Она уже думала об этом.
— Джоффри отдал вам Харренхолл. Там вы были бы лордом по праву.
— Разве что по названию. Мне нужен был громкий титул, чтобы жениться на Лизе, а Ланнистеры что-то не торопились передать мне Бобровый Утес.
— Но замок все равно ваш.
— Да, и какой замок… неоглядные чертоги, разрушенные башни, сквозняки, привидения. Отапливать его — сплошной убыток, оборонять его невозможно. Есть еще такая мелочь, как проклятие…
— Проклятия существуют только в песнях и сказках. Эти ее слова, похоже, позабавили Петира.
— А разве есть песня про Григора Клигана, умершего от смазанного ядом копья? Или про того наемника, которому сир Григор отрубал сустав за суставом? Ему замок достался от сира Амори Лорха, а тому — от лорда Тайвина. Одного убил медведь, другого — карлик. Леди Уэнт, как я слышал, тоже умерла. Лотстоны, Стронги, Харроуэи… Харренхолл убивает всех, кто коснулся его.
— Тогда отдайте его лорду Фрею.
— Хорошая мысль, — засмеялся Петир. — А еще лучше вернуть его нашей любезной Серсее. Не стану, впрочем, говорить о ней дурно — она должна прислать мне некие чудесные гобелены. Правда мило с ее стороны?
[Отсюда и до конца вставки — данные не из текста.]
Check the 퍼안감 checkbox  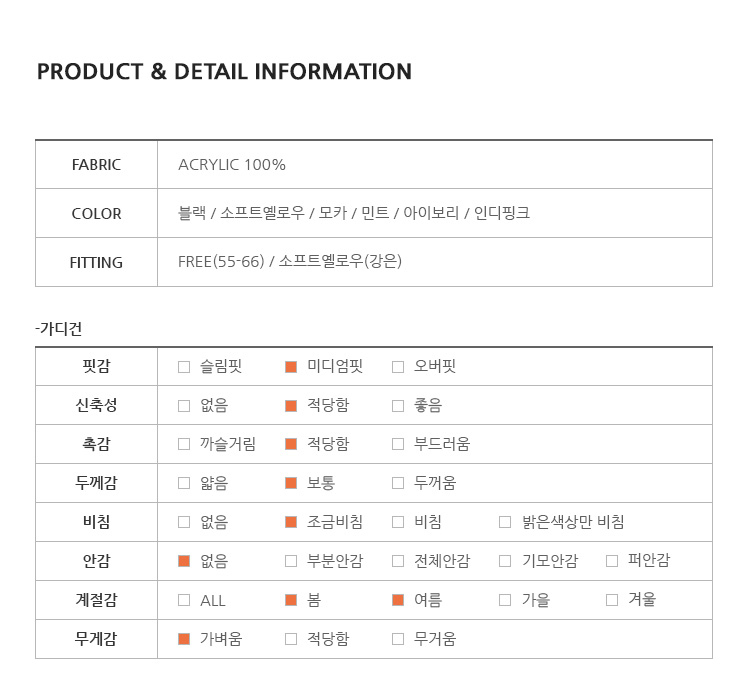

Услышав имя королевы, Алейна застыла.
— Ничего милого в ней нет. Я ее боюсь. Если она вдруг узнает, где я…
— То мне придется вывести ее из игры раньше, чем я полагал. Если она, конечно, сама не выйдет. — Легкая улыбка Петира дразнила Алейну. — В игре престолов даже самые незначительные фигуры наделены собственной волей и могут отказаться делать придуманные для них ходы. Запомни это хорошенько, Алейна. Вот урок, который Серсее Ланнистер еще предстоит выучить. А пока не заняться ли тебе делом?
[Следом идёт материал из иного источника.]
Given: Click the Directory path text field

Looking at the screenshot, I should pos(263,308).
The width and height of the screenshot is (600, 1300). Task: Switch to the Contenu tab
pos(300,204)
Да, разумеется. Она распорядилась подогреть вино, нашла в кладовой круг белого сыра и приказала напечь хлеба на двадцать человек — вдруг лорды взяли с собой кого-то еще. Если они отведают нашего хлеба и соли, думала Алейна, то уже не смогут причинить нам вреда. Фреи, убив в Близнецах ее мать и брата, попрали все законы гостеприимства, но трудно поверить, что столь благородный муж, как Джон Ройс, опустится до чего-то подобного.
Из кухни она перешла в горницу. На полу там лежит мирийский ковер, поэтому тростник можно не настилать. Она попросила двух слуг поставить на козлы столешницу и принести восемь дубовых, обитых кожей стульев. Будь это пир, она поставила бы один стул во главе стола, второй на другом конце и по три с каждой стороны, но сейчас она готовилась не к пиру. Шесть стульев с одной стороны, распорядилась Алейна, два с другой. Теперь лорды Хартии, должно быть, поднялись уже до Снежного Замка. Подъем, даже верхом на мулах, занимает почти весь день, а пешком в Гнездо добираются за несколько суток.
Возможно, лорды засидятся до поздней ночи, и понадобится сменить в горнице свечи. Когда Мадди разожгла огонь, Алейна послала ее вниз за душистыми восковыми свечами — их подарил леди Лизе лорд Ваксли, один из ее поклонников. После этого девушка опять спустилась на кухню — присмотреть за вином и выпечкой хлеба. Все было в порядке, и у нее еще оставалось время, чтобы выкупаться, помыть голову и переодеться.